Brother Fowles agreed. “People left for a million reasons: common sense, lunacy, faintness of heart. And the rest of us stayed, for the very same reasons. Except for faintness of heart. No one can accuse us of that, can they, Mrs. Price?”

“Well…” Mother said uncertainly. I guess she hated to admit that if it was up to her we’d be hightailing it out of here like rabbits. Me too, and I don’t care who calls me yellow. Please help, I tried to say to Mrs. Fowles just with my eyes. Get us out of here! Send a bigger boat!

Finally Mother just sighed and said, “We hate to see you go.” I’m sure my sisters all agreed with that. Here we’d been feeling like the very last people on earth of the kind that use the English language and can openers, and once that little boat went put-put-put up the river we’d feel that way again.

“You could stay in Kilanga awhile,” Leah offered, though she didn’t tell them they could stay with us. And she didn’t say, You’d have some explaining to do to Father, who thinks you’re a bunch of backsliders. She didn’t have to. Those words were unspoken by all present.

“You’re very kind,” Celine said. “We need to go to my mother’s family. Their village is starting a soybean farm. We’ll be back this way after the end of the rainy season, and we will be sure to visit you again.”

Which, of course, could be any time from next July to the twelfth of never, as far as we knew. We just stood there getting more and more heartbroken as they gathered things up and counted their kids.

“I don’t mean to impose on you,” Mother said, “but Ruth May, my little one here-she’s had a high fever for more than a month. She seems to be getting the best of it now, but I’ve been so worried. Is there a doctor anywhere we could get to easily?”

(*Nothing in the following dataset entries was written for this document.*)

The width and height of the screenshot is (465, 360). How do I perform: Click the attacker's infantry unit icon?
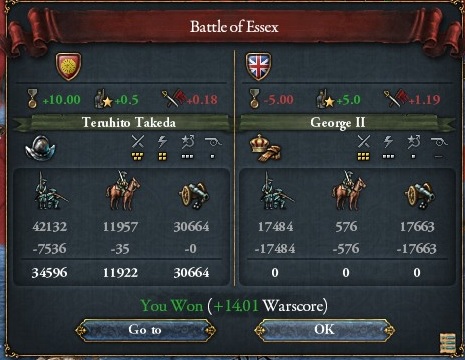(50, 191)
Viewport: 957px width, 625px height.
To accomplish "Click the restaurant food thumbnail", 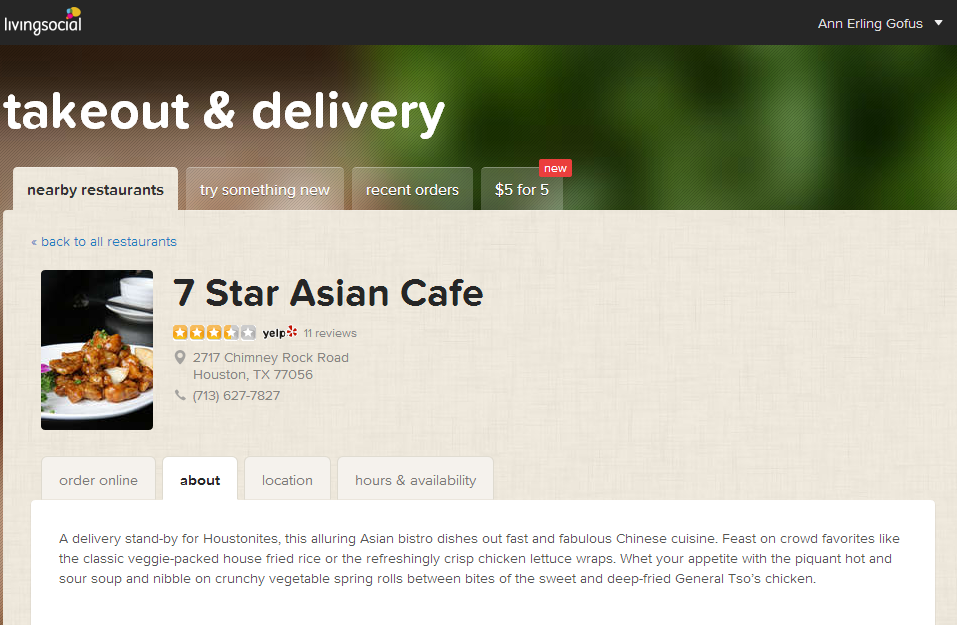I will tap(97, 350).
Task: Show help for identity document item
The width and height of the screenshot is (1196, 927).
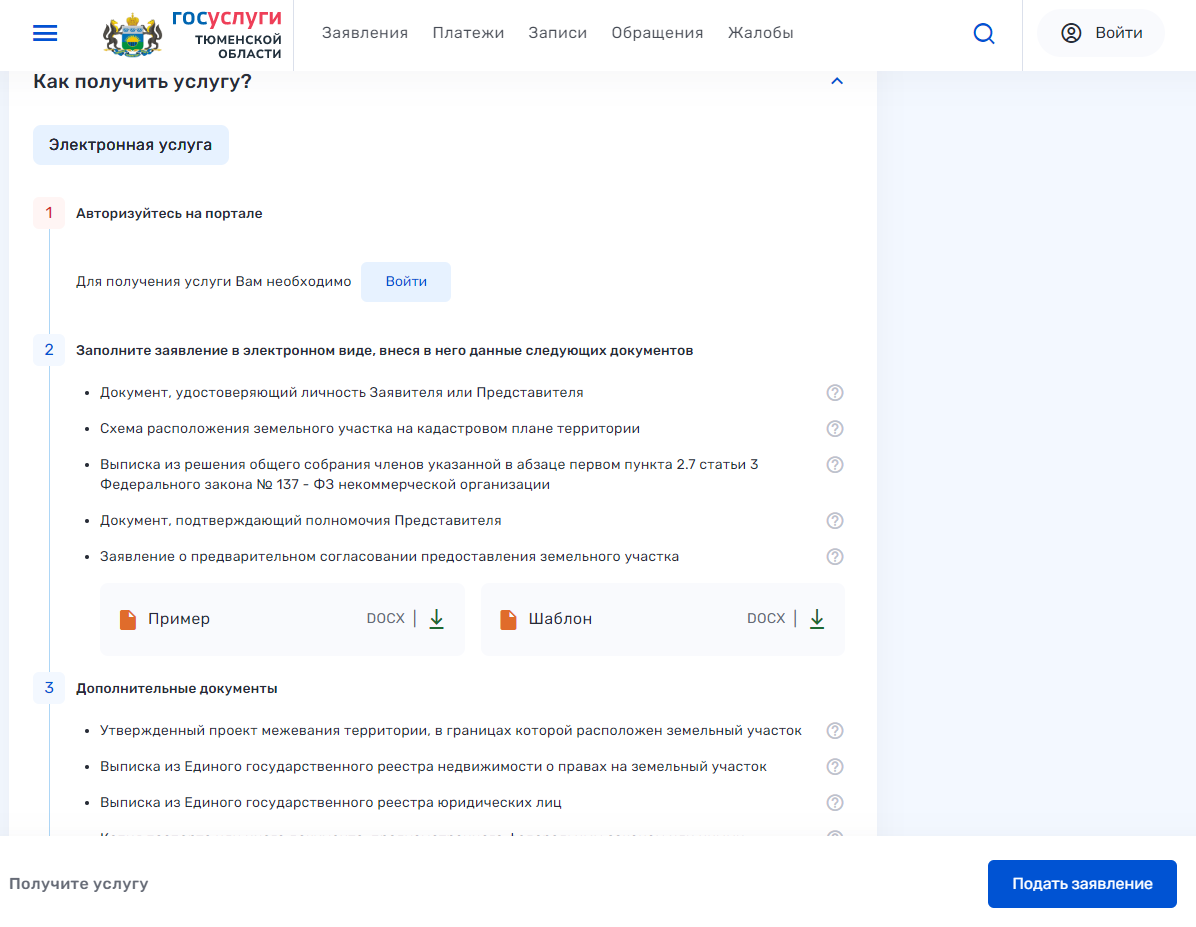Action: [x=835, y=393]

Celine stepped over the side of the boat and put a hand on Ruth May’s head, then stooped down and looked in her eyes. “It could be malaria. Could be typhus. Not sleeping sickness, I don’t think. Let me get you something that might help.”

As she disappeared back into the boat, Brother Fowles confided to Mother in a low voice, “I wish we could do more for you. But the mission planes aren’t flying at all and the roads are anyone’s guess. Everything is at sixes and sevens. We’ll try to get word over to Brother Green about your little one, but there’s no saying what he could do, just now.” He looked at Ruth May, who seemed to have no inkling they were discussing the fate of her life. He asked carefully, “Do you think it’s a matter of great urgency?”

Mother bit her fingernail and studied Ruth May. “Brother Fowles, I have no earthly notion. I am a housewife from Georgia.” Just then Celine appeared with a small glass bottle of pink capsules. “Antibiotics,” she said. “If it’s typhus or cholera or any number of other things, these may help. If it’s malaria or sleeping sickness, I’m afraid they won’t. In any case we will pray for your Ruth.”

“Have you spoken with Tata Ndu?” Brother Fowles put in. “He is a man of surprising resources.”

“I’m afraid Nathan and Tata Ndu have locked horns. I’m not sure he would give us the time of day.” “You might be surprised,” he said.

They really were leaving, but Mother seemed just plain desperate to keep the conversation going. She asked Brother Fowles while he wound up some ropes and things on the deck, “Were you really on such good terms with Tata Ndu?”

He looked up, a little surprised. “I respect him, if that’s what you mean.”

“But as a Christian. Did you really get anywhere with him?” Brother Fowles stood up and scratched his head, making his white hair stand on end. The longer you watched that man doing things, the younger he looked. Finally he said, “As a Christian, I respect his judgments. He guides his village fairly, all things considered. We never could see eye to eye on the business of having four wives…”

“He has more than that now” Leah tattled.

“Aha. So you see, I was not a great influence in that department,” he said. “But each of those wives has profited from the teachings of Jesus, I can tell you. Tata Ndu and I spent many afternoons with a calabash of palm wine between us, debating the merits of treating a wife kindly. In my six years here I saw the practice of wife beating fall into great disfavor. Secret little altars to Tata Jesus appeared in most every kitchen, as a result.”